October 26, 2007
He went to the hospital one day to see if there was a cure for an ailment he did not now how to describe. Sometimes in the night he would lie awake, a feeling of doom thick in his throat–what has been left undone–what do I need to do. He would walk into a room filled with people and his upper back would tense and release in perfect rhythm to his breath. Eating dinner his arm would hesitate in mid-movement, a bite of food dangling in the air. He would catch his reflection in the mirror and jump–then stop, meet his own eyes and lose the time.

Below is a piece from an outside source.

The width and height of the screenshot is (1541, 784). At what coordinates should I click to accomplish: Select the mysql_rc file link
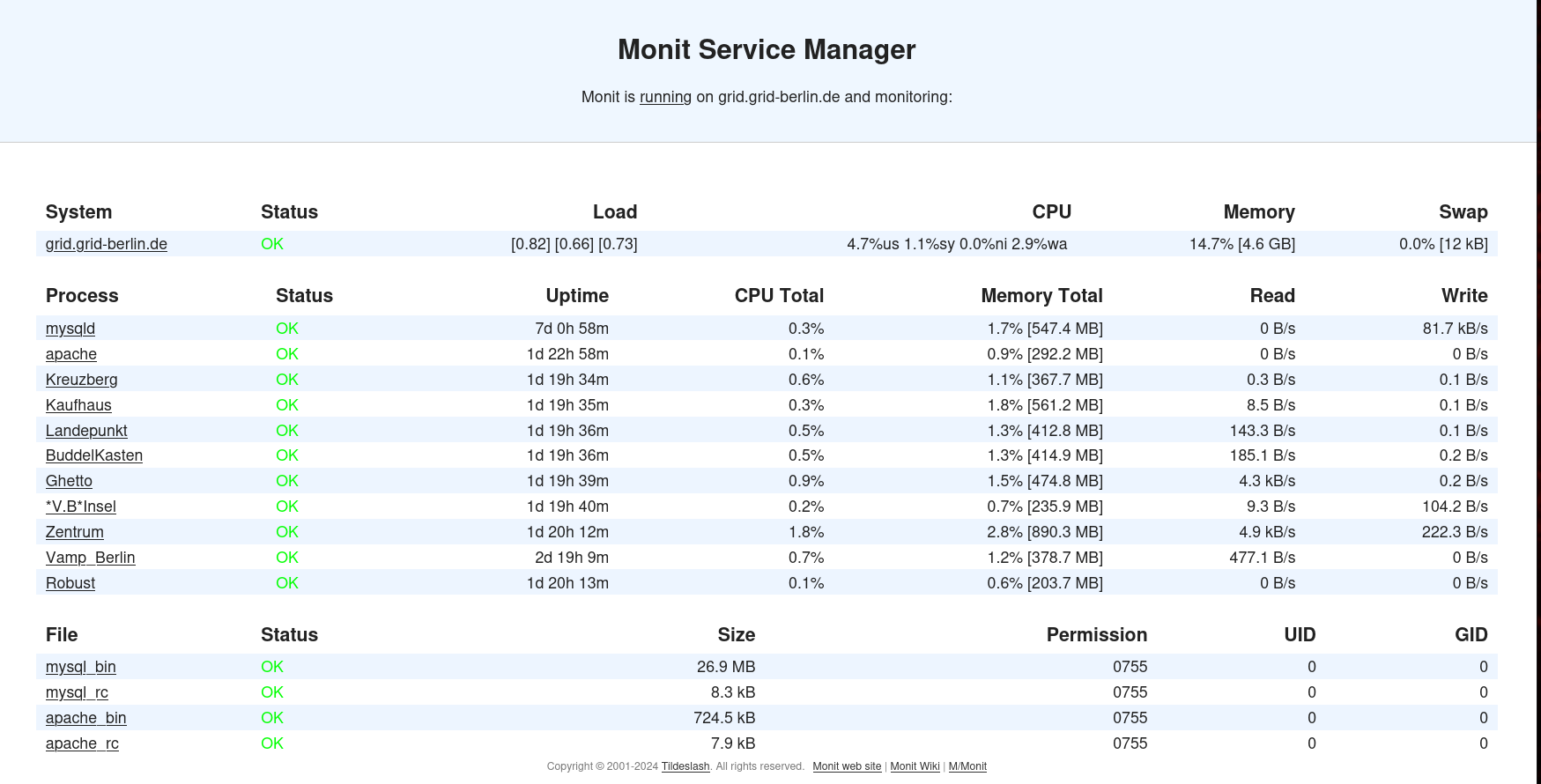[x=77, y=692]
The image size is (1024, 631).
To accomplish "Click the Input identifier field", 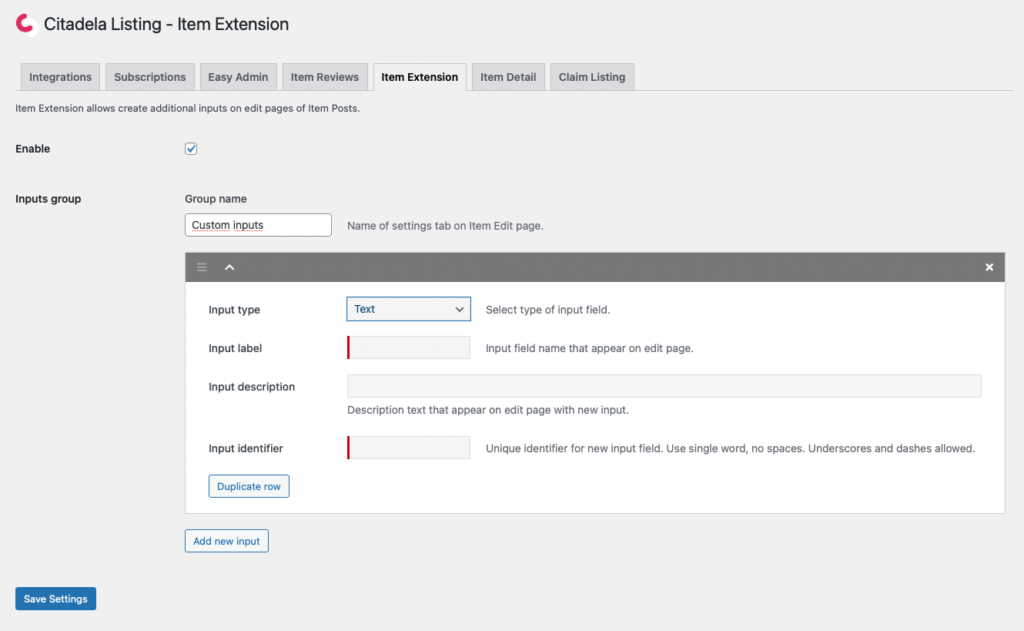I will click(409, 448).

He knew something was wrong and went to the doctor for a solution. The receptionist asked him his reason for coming in and he replied, “I think I’m sick”. He was handed a clipboard and instructed to answer all of the questions to the best of his ability. Most of the lines were easy to fill out, his name and phone number, date of birth and address. Some puzzled him–histories of genetic disease–known allergens–what did these have to do with his problem? His name was called and he was led into a small room, shut in for privacy, posters of the ear canal displayed on the wall, alien-like diseases of the skin identified. He sits on the crinkly paper of the exam table/bed wondering what prior mucuses and infections had inhabited the very spots he touched. Were they screaming or was the life slowly draining away?
The doctor comes in, rather the nurse practitioner from the name tag–what is the difference–closes the door and puts out a hand.
“I’m Dr. Tyler, what seems to be troubling you today?”
“I feel like there is something wrong with me but I don’t know what.”
“Are you in any pain?”
He details the clenching of his back, the doom in his throat, the loss of time when he looks into his own eyes. The doctor explains that she is going to look into his eyes and throat, listen to his heart and breathing. He responds to the doctor’s instructions, breathing, opening the mouth, moving the eyes. When the doctor listens to the heart she pauses and steps back, “Is there a history of heart disease in your family?”
“I don’t know, my father I never met and my mother has never said anything to me about it. Why?”
“Your heartbeat is quite irregular, a pattern of beats I have not heard before in all my years of practice.”
“What does it sound like?”
“Well most heartbeats follow the same pattern a kind of two-beat cadence that signals the pumping of the heart and opening and closing of the ventricles between the chambers. This may sound strange but your heartbeat comes in a pattern of three–a thump-da-thump, thump-da-thump, thump-da-thump…kind of like a waltz.”
“That’s strange, I love a good waltz, in fact I feel most alive when dancing the waltz. I haven’t danced it in so long, would you mind?”
“This is very improper but yes I would like that very much.”
They opened the door and danced down the hallway, into other rooms and the office of the hospital. They danced to the cadence of his heart and he could feel his symptoms diminish considerably.